[Stored data]

◆ ◆ ◆

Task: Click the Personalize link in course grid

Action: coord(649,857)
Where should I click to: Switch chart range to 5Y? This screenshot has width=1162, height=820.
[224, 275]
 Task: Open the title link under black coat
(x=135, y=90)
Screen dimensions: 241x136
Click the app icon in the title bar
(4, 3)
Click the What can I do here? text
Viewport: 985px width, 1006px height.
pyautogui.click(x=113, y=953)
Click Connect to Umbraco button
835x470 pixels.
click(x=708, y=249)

◆ ◆ ◆

=== What you have to do ===
What you should produce is an exact retyping of every line above.

=== Result of the exercise ===
Task: Click the Personalize link in course grid

Action: coord(649,857)
Where should I click to: Switch chart range to 5Y? This screenshot has width=1162, height=820.
[224, 275]
 Task: Open the title link under black coat
(x=135, y=90)
Screen dimensions: 241x136
Click the app icon in the title bar
(4, 3)
Click the What can I do here? text
Viewport: 985px width, 1006px height.
pyautogui.click(x=113, y=953)
Click Connect to Umbraco button
835x470 pixels.
click(x=708, y=249)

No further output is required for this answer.